Terra franca

Por muito que eu preferisse a comunicação dos anos 90 à dos tempos coevos (e que leitores anónimos pudessem vir ao meu encontro sem que eu tivesse de engendrar meios de os aliciar através de plataformas mais visíveis e abrangentes, que é como quem diz das redes sociais mais actuais), sei bem que o telefone não vai tocar e que a caixa do correio não se vai encher de cuidadas missivas para meu próprio regalo sem a minha prévia colaboração. E ainda que colaborando qual estratega desse famigerado sintoma em extinção que é a comunicação sincera… autêntico intercâmbio fora de um qualquer projecto segue raro no que me diz respeito. Às vezes sinto ciúme, confesso, esse fatal sentimento, daqueles que se vêem revestidos de incontável atenção pública, mas depois penso (a frase podia acabar aqui) que não faz qualquer sentido invejar o que, de facto, não interessa almejar. A sensação de não chegar lá onde alguns chegam acaba por diluir-se numa quiçá mais lógica certeza de ser, simplesmente, incapaz de outra disposição para o outro que não esta minha. À distância de tantos mais afectos porque os terei querido apenas se por inteiro. Além de tudo o mais.
·····
O que se pede – Prolongue o texto sobre a comunicação sincera e a atenção alheia, começando logo após a última frase.

Excertos de dados –
·····
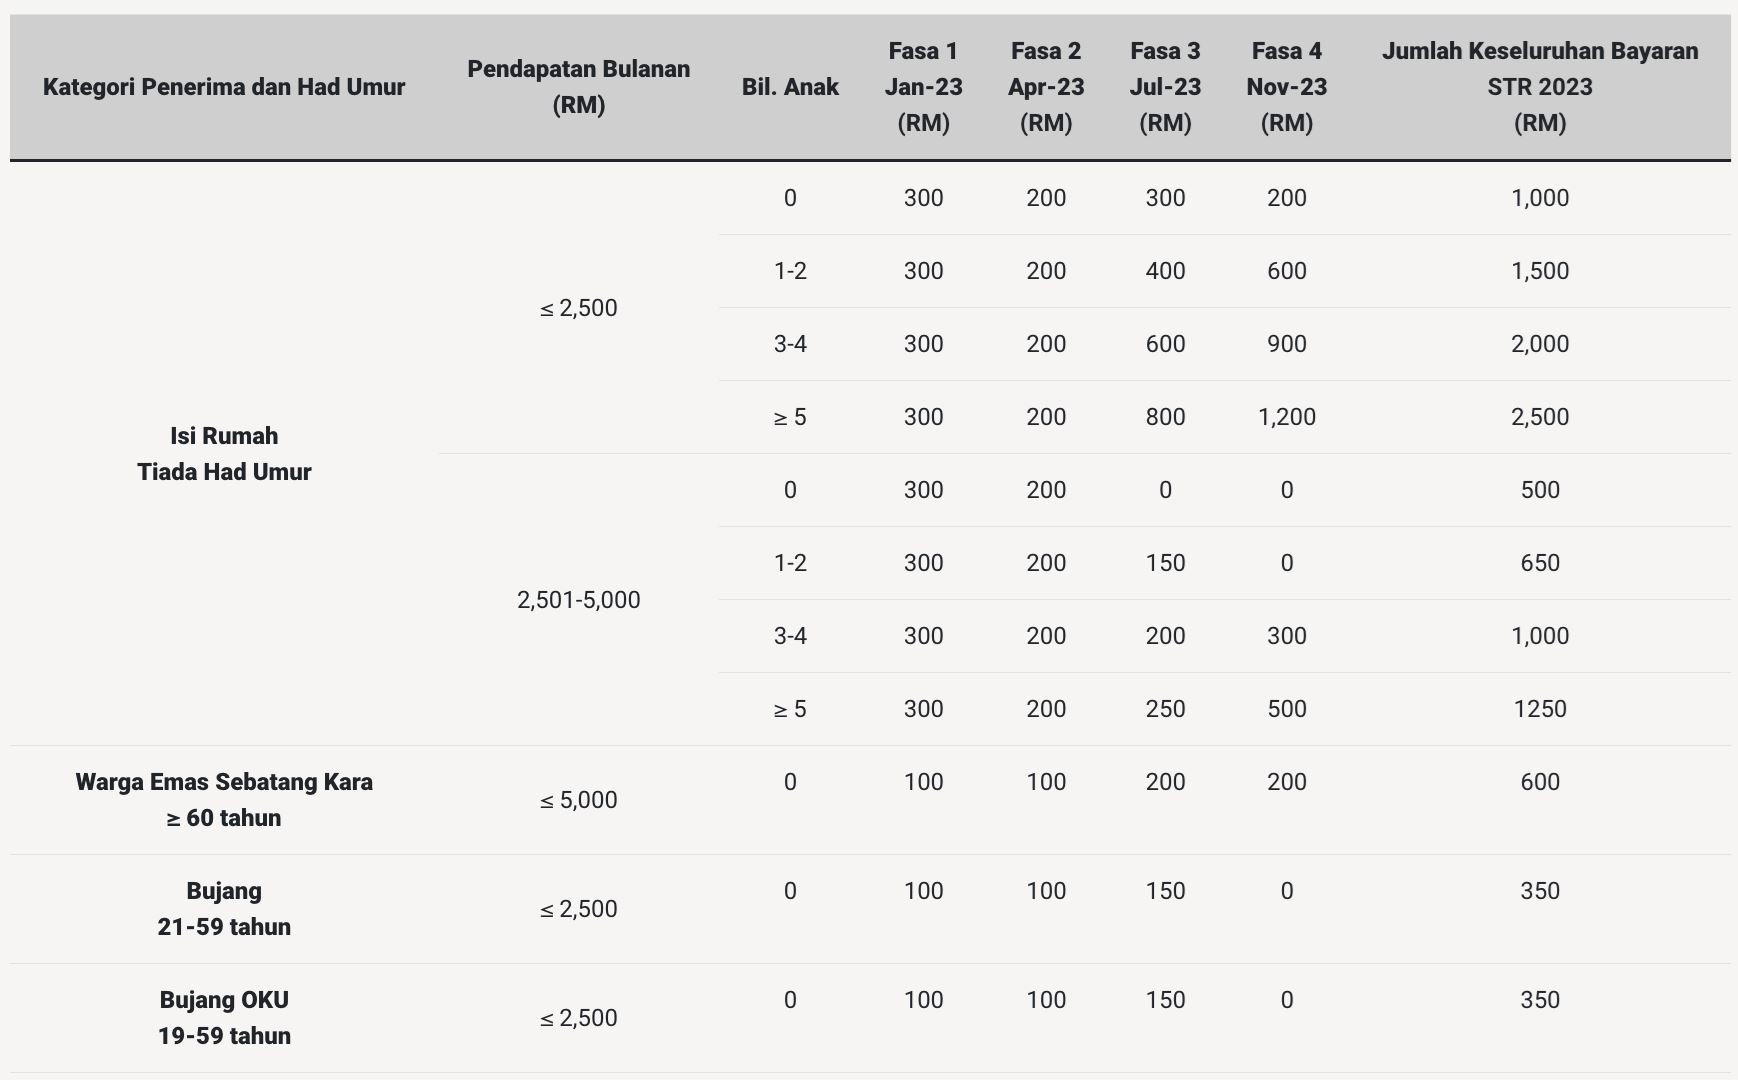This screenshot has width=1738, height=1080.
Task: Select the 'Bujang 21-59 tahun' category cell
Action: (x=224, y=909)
·····
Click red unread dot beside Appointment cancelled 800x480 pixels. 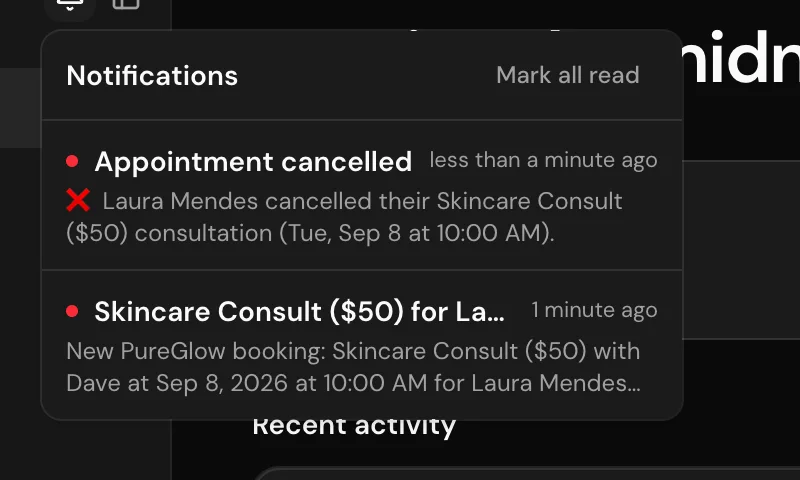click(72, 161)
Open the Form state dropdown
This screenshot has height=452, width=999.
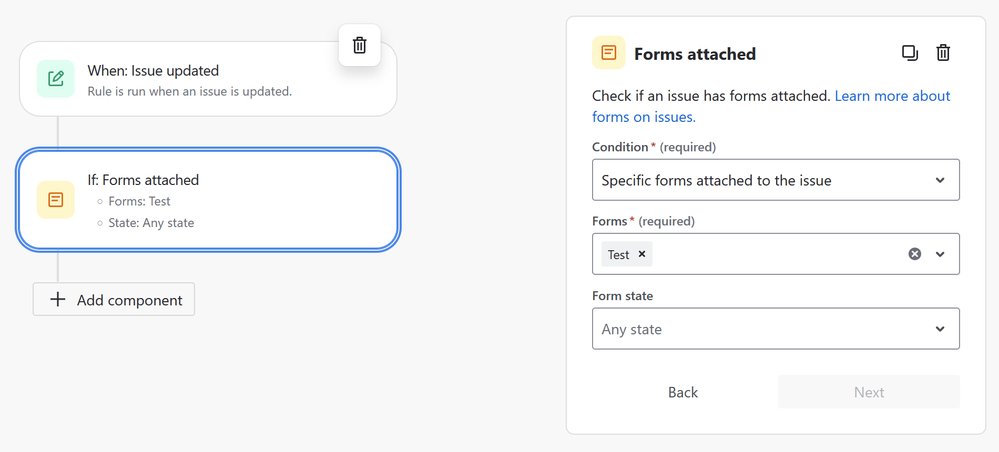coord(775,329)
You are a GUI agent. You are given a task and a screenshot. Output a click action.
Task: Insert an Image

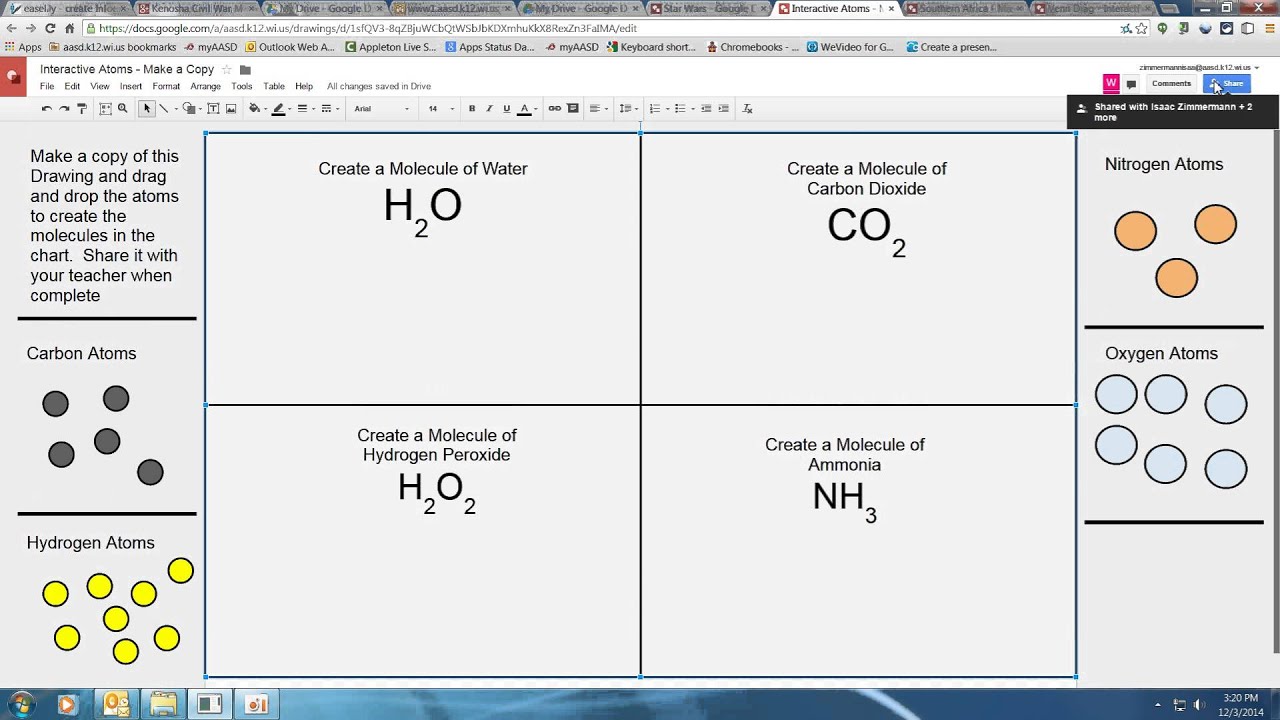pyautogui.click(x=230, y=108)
·····
Resposta –
Esta debilidade da resiliência advirá estes dias da incrível canseira e incontornável peso na cabeça que, por uma vez, me atiraram para a cama por doença que não mental. Ah, o alívio, ao início, por se não tratar a incapacidade de apatia ou medo, mas apenas do vírus ao que já me adivinhava imune e que afinal não mais mazelas parece em mim provocar que uma ligeira agonia do amor-próprio escutando os ponteiros do relógio da cozinha e o aflitivo miar do gato não me permitindo o abandono total à auto-comiseração. É esta constatação patética da solidão, intrínseca à mais básica consciência da condição humana, que se manifesta agora, declarada e universalmente, dizem os entendidos das ciências sociais e humanas, e da falência da ideologia, digo eu, entre tantos outros, enquanto fenómeno maior da nossa espécie no séc. XXI. Julgo ter sido aos 16 anos, quando a sensibilidade correspondente às lesões da altura primeiro ma fez revelar, lembro-me, em forma de fraca prosa poética, passando a assinar, então, Maria Terra Só.

Maria Terra Só existia expedindo uma espécie de doce desespero por envelope, ansiando por qualquer evidência de amor. Tinha mãe, pai, avós, irmãos, amigos, a urbe e o tempo todo por vir. Eu tenho um companheiro de todos os dias, o amor e a angústia adjacente de o poder vir a perder, um pedaço de terra por habitar e quanta urbe por continuar desbravando até que baste. Também tenho alguns amigos, mas nem amigos, nem amantes reparam ausências determinantes do irrecuperável. Na realidade nunca basta o que sempre ficará faltando. Será por isso que existo escrevendo, ainda.